I was just messing around. I downloaded the dex2jar http://code.google.com/p/dex2jar/ and the Java Decompiler JD-GUI http://java.decompiler.free.fr/?q=jdgui
I got my own apk file (signed, sealed and on Google Play), used dex2jar to make it into a jar repository.
command line (Windows users use .bat, everyone else .sh):
d2j-dex2jar.bat -f MyAwesomeApp.apk
I dragged and dropped the output into a JD-GUI, and all the class files, the original code reappeared. I was taken aback a bit. Is my java/Android code this exposed? How is ProGuard protecting my apk if it can be decompiled and regenerated so easily? It doesn't seem obfuscated at all...
Thanks in advance.
Obfuscators usually simply change classes, methods and fields names to names that have no meaning. So, if you have "ScoreCalculator.computeScore(Player p, Match m)" you end up with "A.zk(F f, R r)". This is similar to what Uglify or Closure compiler do for javascript, except that in javascript it is to reduce source length.

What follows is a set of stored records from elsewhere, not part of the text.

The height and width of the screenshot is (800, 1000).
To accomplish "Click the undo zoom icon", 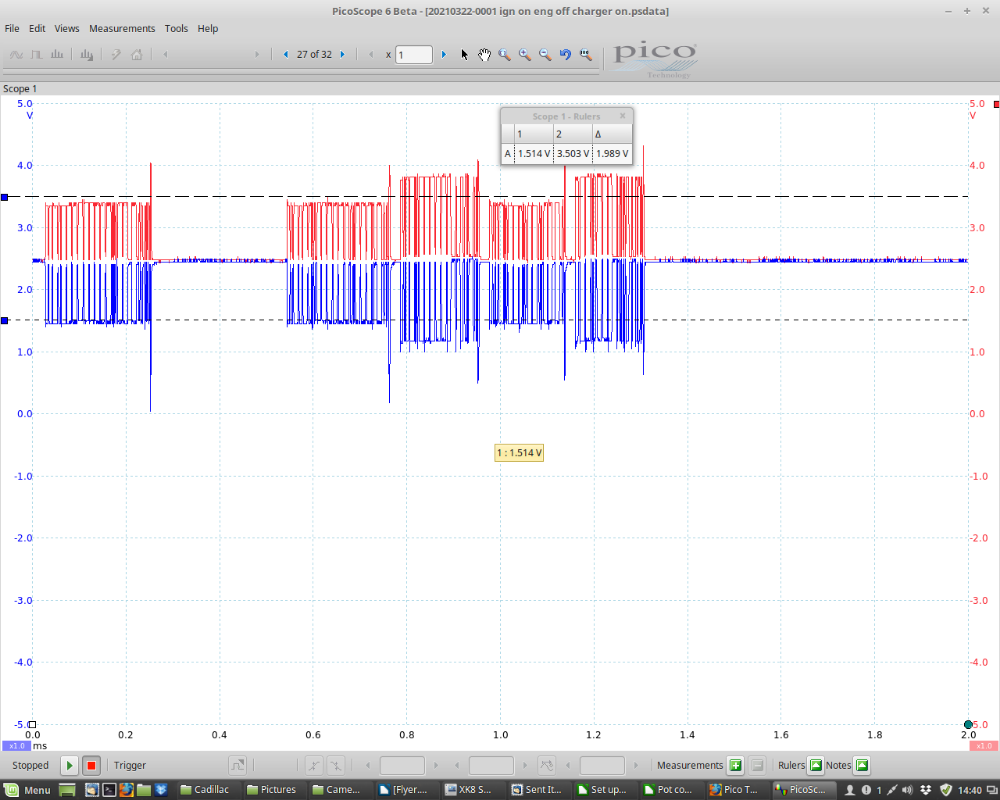I will pyautogui.click(x=565, y=55).
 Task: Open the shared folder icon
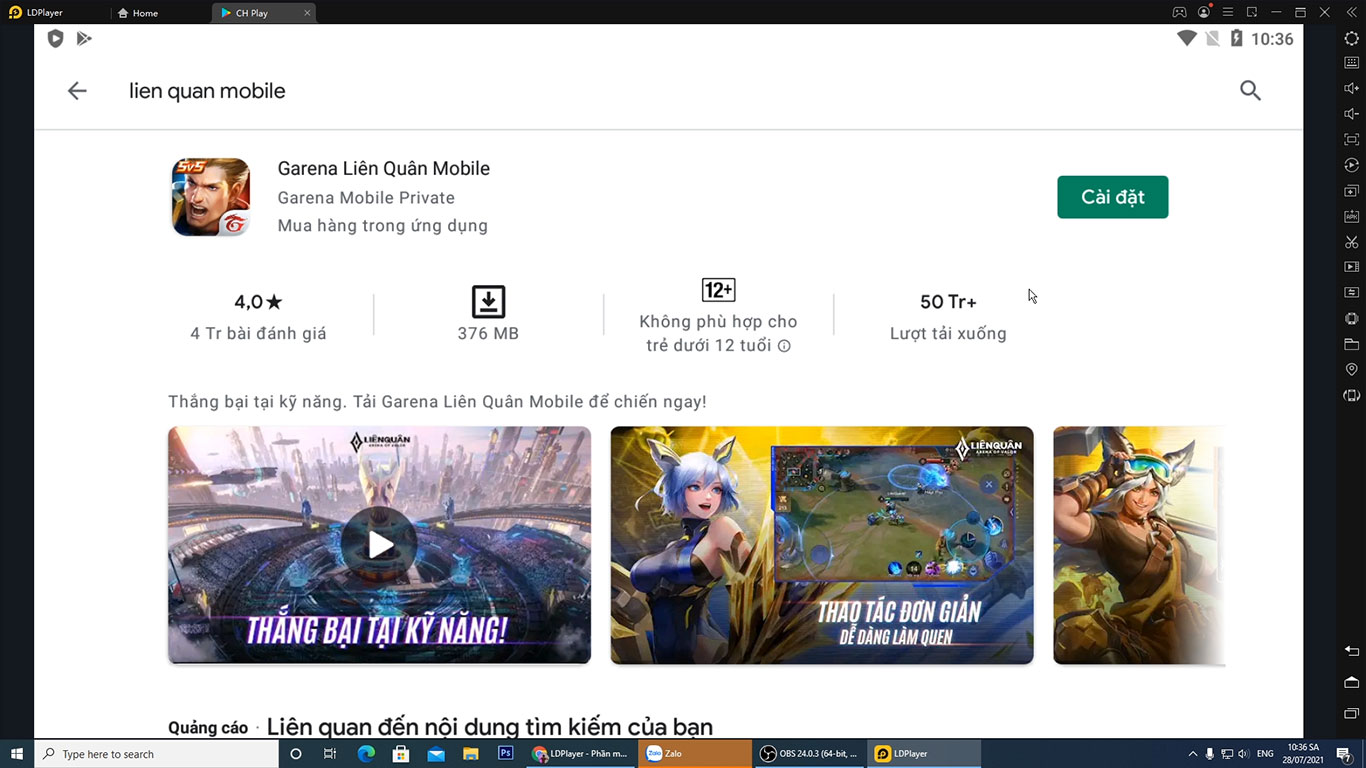coord(1351,344)
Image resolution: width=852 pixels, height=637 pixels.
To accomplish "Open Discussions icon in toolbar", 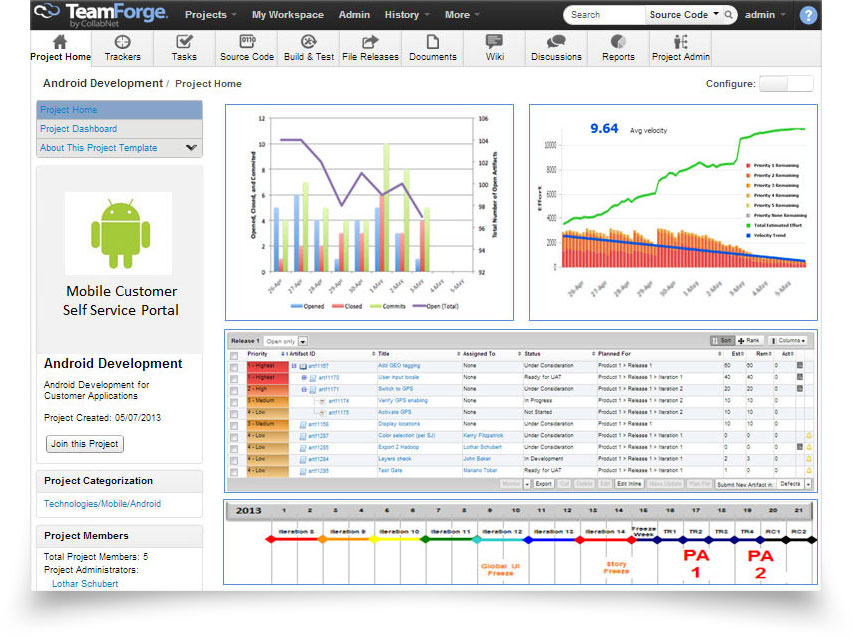I will pyautogui.click(x=556, y=46).
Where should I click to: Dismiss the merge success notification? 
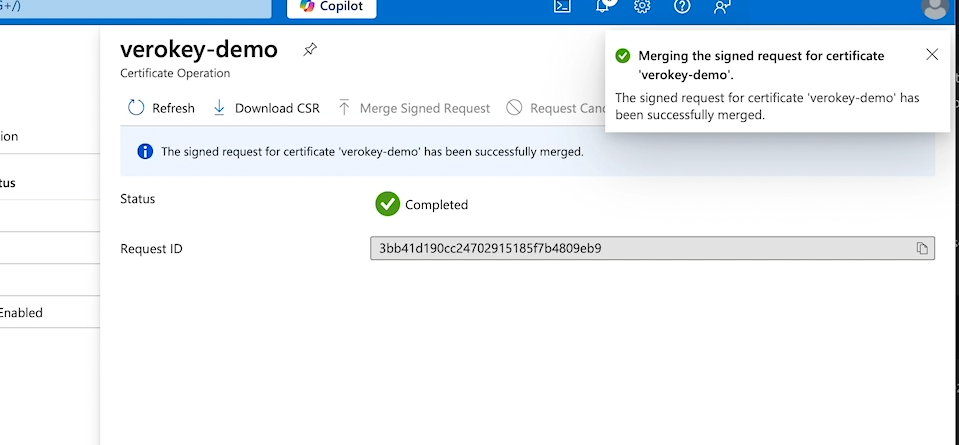coord(932,55)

It is possible to understand what the method does anyway, it is only harder.
Aslo, Java uses late binding (as DLLs or SO files). So, calls that go outside your code (like to java.util, java.lang etc.. packages) cannot be obfuscated. Also, if your code needs to receive calls from outside (a typical example, register a listener on a button), that code cannot be obfuscated. Same happens for a DLL, where you can see clearly the name of method that need to be called form outside the DLL and calls to other DLLs.
However, the mapping between a certain source code and the compiled code is not necessarily one to one. Older C compilers used to produce the same op code for a given source directive, so decompilers were very effective. Then C compilers added many optimizations to resulting op code, and these optimizations made decompiler mostly ineffective [1]
Java never implemented (a lot of) optimizations at compile time, because to run on different platforms (there including different android devices), Java decided to apply serious optimizations later, at run time, based on the architecture and hardware properties of the running device (this is what "HotSpot" is mostly about [2]).
Good obfuscators usually also reorder bytecode instructions, or insert some useless ones, or apply some optimizations upfront to make decompilers unable (or less able) to derive source code so easily.
This technique is useless when it comes to people who can read bytecode, as any possible C obfuscation is useless if a person can read assembler code.
As many cracking softwares demonstrate, reverse engineering is always possible, even with C or other laguages, even on firmware (think about iPhone firmwares), cause the client your code is running on is always untrusted, and can always be tampered with.
If you have very mission critical code, something worth a lot of money that someone else may steal, I'd suggest to run it server side, or validate it server side somehow.